Paulus schreibt einmal von der „standhaften Hoffnung“ (1 Thess 1,3). Genau darum geht es im Advent. Wir stehen auf dem Boden der oft beinharten Realität und strecken uns hinaus und hinauf in den Lebensbereich Gottes. Wir halten unser Leben hinein in Gottes Wirklichkeit, um von ihm her alles zu erwarten. Hoffnung heißt ja nicht Erfüllung unserer Erwartungen („Wie kann man auf etwas hoffen, das man sieht?“ (Röm 8,24)), sondern die adventliche Erwartung, dass Gott alles zum Guten führt. Wir wissen nicht, wohin uns Gott führt, aber wir vertrauen, dass er uns führt. Dieses Vertrauen ist geprägt von Geduld und erweckt in uns Lob. Wir preisen sein Wirken und seine Qualitäten: seine Geduld, seinen Trost, sein Erbarmen. Davon redet Paulus in der Zweiten Lesung aus dem Römerbrief (Röm 15,4–9). Wir loben nicht bloß Gottes Größe und Macht, sondern genauso sein Erbarmen. So sind wir – in der Welt mit ihren Nöten stehend und auf Gottes Erbarmen ausgerichtet – mit den Menschen verbunden, die unserer Zuwendung bedürfen.

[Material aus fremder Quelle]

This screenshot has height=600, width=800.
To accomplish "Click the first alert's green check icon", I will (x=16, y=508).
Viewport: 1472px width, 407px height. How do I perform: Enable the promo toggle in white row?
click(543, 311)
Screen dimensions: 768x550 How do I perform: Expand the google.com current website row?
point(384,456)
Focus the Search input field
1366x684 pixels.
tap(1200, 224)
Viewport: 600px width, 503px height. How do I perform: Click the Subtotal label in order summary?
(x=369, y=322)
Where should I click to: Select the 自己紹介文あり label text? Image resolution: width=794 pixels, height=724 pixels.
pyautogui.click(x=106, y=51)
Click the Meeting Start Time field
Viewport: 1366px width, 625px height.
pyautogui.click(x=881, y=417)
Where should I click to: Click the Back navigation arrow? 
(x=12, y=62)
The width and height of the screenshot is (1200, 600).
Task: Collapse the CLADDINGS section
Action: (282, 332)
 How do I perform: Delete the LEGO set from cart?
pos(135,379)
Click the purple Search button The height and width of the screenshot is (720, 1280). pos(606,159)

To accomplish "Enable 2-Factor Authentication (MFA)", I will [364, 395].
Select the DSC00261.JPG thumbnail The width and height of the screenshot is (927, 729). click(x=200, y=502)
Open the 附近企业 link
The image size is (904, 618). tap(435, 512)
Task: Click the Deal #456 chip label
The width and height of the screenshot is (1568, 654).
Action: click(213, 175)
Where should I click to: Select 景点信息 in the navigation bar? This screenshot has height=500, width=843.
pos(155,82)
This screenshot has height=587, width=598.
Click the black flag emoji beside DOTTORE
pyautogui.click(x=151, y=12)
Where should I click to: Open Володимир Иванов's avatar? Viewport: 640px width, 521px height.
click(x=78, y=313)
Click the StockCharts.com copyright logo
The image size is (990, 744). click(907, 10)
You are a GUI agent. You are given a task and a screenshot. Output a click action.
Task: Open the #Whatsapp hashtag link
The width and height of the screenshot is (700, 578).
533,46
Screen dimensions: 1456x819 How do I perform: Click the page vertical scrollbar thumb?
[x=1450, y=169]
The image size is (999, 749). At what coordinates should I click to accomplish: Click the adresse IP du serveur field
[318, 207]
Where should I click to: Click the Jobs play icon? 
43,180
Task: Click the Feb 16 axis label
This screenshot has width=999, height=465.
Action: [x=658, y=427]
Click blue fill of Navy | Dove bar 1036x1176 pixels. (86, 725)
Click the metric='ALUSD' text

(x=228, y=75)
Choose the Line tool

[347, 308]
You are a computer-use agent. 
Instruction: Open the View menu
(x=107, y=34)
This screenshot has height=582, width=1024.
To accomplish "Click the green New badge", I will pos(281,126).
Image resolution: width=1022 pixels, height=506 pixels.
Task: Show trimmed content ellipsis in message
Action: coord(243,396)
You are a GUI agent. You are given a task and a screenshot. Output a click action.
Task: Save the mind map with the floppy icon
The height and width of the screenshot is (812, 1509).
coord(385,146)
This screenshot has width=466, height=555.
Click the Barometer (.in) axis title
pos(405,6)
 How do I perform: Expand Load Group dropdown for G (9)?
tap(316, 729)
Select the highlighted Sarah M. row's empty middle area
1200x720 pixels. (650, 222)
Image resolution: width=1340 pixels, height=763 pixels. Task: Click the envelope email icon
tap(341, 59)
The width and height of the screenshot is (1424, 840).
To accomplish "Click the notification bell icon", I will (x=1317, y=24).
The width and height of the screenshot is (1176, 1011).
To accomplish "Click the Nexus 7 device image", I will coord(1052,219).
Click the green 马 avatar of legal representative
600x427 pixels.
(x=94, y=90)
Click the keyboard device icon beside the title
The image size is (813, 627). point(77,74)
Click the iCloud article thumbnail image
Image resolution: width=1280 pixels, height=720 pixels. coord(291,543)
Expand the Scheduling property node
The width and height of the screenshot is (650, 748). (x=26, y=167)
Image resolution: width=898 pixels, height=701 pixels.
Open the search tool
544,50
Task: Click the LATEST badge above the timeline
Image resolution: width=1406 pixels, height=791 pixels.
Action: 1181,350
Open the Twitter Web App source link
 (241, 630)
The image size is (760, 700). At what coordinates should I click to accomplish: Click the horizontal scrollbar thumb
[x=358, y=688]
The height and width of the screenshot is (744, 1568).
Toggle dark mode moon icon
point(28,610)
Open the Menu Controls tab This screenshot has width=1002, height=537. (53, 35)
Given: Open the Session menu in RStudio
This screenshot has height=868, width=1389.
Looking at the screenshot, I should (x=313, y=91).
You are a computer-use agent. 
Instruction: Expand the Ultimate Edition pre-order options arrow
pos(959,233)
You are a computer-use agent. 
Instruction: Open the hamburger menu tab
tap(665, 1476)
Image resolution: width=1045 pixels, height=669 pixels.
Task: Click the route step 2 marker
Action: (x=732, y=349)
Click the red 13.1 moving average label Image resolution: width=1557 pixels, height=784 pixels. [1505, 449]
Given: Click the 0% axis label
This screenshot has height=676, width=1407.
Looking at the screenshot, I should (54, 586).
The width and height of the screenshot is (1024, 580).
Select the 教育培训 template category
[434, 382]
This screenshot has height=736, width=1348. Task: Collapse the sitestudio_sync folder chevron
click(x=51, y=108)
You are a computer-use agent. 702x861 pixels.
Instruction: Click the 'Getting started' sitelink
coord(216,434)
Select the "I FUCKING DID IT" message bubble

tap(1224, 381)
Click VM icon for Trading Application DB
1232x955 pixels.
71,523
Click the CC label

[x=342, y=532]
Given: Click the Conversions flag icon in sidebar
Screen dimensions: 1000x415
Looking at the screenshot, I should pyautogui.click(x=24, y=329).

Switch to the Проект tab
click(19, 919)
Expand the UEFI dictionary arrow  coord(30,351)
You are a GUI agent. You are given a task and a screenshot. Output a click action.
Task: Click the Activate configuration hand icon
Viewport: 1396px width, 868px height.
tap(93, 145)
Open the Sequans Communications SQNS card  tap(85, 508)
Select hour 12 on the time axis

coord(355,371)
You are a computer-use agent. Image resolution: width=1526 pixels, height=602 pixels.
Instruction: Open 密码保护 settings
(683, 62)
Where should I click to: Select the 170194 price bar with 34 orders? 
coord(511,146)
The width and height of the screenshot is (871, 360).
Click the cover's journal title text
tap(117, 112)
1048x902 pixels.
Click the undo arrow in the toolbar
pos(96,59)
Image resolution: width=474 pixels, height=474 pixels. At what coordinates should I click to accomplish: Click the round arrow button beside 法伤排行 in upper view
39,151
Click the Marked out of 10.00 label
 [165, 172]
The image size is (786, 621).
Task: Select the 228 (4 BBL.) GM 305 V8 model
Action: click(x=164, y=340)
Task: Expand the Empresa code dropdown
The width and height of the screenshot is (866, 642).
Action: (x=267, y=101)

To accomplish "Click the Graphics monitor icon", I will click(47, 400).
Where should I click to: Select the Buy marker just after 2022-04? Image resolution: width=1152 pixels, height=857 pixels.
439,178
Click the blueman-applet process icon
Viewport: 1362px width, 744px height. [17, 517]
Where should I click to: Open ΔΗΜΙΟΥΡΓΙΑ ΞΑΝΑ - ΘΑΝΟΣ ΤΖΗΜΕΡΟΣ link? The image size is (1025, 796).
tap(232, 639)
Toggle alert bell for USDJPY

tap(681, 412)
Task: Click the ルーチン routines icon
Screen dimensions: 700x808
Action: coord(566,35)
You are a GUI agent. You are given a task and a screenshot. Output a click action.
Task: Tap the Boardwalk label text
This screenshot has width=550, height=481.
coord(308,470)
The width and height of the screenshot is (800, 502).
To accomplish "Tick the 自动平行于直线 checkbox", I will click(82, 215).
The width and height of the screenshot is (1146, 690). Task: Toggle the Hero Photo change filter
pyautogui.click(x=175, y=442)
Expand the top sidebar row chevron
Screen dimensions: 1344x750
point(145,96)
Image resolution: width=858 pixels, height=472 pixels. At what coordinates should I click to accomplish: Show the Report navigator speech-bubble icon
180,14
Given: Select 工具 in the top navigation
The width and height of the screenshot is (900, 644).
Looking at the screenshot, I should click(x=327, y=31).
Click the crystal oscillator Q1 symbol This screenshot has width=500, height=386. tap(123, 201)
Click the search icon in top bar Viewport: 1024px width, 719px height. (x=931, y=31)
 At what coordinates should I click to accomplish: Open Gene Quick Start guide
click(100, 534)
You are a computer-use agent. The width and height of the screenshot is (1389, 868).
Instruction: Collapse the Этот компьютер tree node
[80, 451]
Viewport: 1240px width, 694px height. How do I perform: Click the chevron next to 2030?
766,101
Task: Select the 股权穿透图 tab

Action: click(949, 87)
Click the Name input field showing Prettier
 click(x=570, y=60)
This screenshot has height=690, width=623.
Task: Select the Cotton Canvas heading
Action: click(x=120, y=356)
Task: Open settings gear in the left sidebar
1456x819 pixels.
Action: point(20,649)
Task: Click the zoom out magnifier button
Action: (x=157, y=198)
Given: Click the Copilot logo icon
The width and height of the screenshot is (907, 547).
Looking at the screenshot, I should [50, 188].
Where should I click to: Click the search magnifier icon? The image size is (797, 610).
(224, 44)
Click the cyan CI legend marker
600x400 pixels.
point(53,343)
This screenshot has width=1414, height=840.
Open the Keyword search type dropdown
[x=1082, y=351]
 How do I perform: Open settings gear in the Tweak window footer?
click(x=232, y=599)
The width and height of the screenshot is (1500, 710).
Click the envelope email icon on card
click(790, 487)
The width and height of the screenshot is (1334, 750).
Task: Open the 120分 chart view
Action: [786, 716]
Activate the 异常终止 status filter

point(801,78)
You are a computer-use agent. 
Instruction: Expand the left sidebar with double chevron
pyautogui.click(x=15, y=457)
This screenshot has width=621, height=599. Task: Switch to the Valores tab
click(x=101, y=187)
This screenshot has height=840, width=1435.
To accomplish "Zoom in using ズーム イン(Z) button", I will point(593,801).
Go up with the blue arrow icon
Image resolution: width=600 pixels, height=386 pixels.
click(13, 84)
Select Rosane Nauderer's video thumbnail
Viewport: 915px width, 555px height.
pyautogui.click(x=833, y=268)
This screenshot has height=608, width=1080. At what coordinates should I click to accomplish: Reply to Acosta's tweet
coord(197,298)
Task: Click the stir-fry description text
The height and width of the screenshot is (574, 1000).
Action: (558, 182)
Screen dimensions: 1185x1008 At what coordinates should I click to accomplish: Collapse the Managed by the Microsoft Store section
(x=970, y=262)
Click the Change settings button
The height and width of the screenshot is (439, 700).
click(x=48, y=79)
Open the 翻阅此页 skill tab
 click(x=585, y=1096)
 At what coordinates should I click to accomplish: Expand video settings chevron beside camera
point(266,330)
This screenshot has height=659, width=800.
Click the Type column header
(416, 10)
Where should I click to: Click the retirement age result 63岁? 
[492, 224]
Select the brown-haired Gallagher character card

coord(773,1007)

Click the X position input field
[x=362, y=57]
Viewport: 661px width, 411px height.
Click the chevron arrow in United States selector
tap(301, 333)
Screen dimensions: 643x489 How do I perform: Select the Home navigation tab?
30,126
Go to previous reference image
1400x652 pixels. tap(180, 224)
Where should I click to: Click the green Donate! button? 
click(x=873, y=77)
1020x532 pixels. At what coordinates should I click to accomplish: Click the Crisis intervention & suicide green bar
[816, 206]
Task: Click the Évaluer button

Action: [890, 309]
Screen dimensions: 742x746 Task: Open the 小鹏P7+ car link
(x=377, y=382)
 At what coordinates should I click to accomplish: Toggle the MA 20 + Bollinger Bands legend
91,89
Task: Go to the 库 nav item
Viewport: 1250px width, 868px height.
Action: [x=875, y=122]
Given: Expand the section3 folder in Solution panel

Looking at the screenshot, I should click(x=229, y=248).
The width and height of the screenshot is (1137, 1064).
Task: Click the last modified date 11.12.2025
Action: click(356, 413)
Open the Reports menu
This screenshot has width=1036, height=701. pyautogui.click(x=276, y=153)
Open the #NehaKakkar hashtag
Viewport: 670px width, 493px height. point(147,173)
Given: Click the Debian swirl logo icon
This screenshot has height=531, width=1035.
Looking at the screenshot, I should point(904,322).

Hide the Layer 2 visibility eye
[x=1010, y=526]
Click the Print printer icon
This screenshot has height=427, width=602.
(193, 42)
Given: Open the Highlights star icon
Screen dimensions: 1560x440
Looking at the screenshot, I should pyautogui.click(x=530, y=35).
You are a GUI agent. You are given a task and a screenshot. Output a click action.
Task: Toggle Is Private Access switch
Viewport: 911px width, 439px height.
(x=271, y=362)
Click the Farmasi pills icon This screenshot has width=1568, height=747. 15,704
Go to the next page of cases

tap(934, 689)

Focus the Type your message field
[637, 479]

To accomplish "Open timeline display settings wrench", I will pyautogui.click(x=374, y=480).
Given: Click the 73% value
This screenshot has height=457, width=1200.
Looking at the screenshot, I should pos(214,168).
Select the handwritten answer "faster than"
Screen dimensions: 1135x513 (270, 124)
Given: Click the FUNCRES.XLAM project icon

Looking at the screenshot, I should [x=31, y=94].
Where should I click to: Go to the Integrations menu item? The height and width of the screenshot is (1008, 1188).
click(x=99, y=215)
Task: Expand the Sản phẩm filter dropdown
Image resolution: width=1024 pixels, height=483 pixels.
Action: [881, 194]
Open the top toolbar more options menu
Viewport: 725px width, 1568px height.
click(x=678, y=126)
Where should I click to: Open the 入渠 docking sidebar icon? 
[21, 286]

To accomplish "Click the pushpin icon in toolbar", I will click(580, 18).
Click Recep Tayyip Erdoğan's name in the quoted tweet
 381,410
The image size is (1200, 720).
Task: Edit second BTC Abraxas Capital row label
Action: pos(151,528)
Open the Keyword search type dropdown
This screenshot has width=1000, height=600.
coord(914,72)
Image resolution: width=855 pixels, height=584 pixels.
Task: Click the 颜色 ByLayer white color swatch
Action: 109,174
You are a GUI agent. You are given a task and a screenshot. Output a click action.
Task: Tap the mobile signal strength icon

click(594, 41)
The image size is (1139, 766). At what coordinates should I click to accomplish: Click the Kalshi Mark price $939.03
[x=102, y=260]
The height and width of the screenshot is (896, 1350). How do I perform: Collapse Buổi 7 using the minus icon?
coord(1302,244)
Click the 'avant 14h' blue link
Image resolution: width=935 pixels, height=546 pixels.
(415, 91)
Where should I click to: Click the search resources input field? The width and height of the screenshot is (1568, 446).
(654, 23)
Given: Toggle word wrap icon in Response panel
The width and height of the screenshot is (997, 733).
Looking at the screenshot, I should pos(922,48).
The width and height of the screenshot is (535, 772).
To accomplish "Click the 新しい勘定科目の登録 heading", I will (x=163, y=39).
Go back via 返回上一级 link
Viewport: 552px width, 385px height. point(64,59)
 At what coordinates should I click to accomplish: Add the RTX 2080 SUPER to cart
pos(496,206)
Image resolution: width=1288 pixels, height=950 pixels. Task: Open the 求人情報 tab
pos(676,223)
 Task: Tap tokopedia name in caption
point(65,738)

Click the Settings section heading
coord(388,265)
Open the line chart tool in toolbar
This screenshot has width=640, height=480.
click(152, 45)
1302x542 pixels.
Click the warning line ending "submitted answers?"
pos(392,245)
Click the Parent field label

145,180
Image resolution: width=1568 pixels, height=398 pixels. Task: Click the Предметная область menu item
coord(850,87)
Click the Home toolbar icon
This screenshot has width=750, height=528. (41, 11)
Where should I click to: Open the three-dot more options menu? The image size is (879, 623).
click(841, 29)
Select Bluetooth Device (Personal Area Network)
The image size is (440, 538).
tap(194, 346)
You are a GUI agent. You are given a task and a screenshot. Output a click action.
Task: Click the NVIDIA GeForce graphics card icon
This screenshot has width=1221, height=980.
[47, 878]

Im Evangelium aus Matthäus (Mt 3,1–12) ruft Johannes der Täufer zur Umkehr auf und nennt uns zusammen mit den Pharisäern und Sadduzäern „Schlangenbrut“. Wir sollten dieser Anklage nicht gleich entschuldigend ausweichen, denn wir sind tatsächlich oft in schlechten Gewohnheiten eingefahren, aus denen heraus Umkehr nottut. Zugleich erkennt Johannes die Begrenztheit seines Ansatzes. Er weiß, dass er hinter der Botschaft Jesu und dessen „Weg zum Guten“ zurückbleibt. Zwar spricht Jesus im Matthäusevangelium genau die gleichen Worte wie der Täufer: „Kehrt um! Denn das Himmelreich ist nahe“ (Mt 4,17). Aus der älteren Überlieferung bei Markus können wir aber Jesu Ansatz besser erkennen: „Die Zeit ist erfüllt, das Reich Gottes ist nahe. Kehrt um und glaubt an das Evangelium!“ (Mk 1,15). Vor jeder Umkehr steht die Zusage, die Zusage des Reiches Gottes, der Nähe Gottes, des Guten. Auf diese gute und frohe Botschaft dürfen wir im Advent besonders vertrauen und uns neu ausrichten. Nicht die Umkehr bringt das Gute hervor, sondern das Gute in uns, jene Stelle in unseren Herzen, die empfänglich ist für den Herrn, bringt Umkehr hervor. Johannes tauft nur mit Wasser, das das Böse abwäscht. Jesus aber tauft mit Feuer, das das Gute in uns entzündet, die Liebe, und er tauft mit Heiligem Geist, der die Hingabe an Gott und den Nächsten in uns weckt.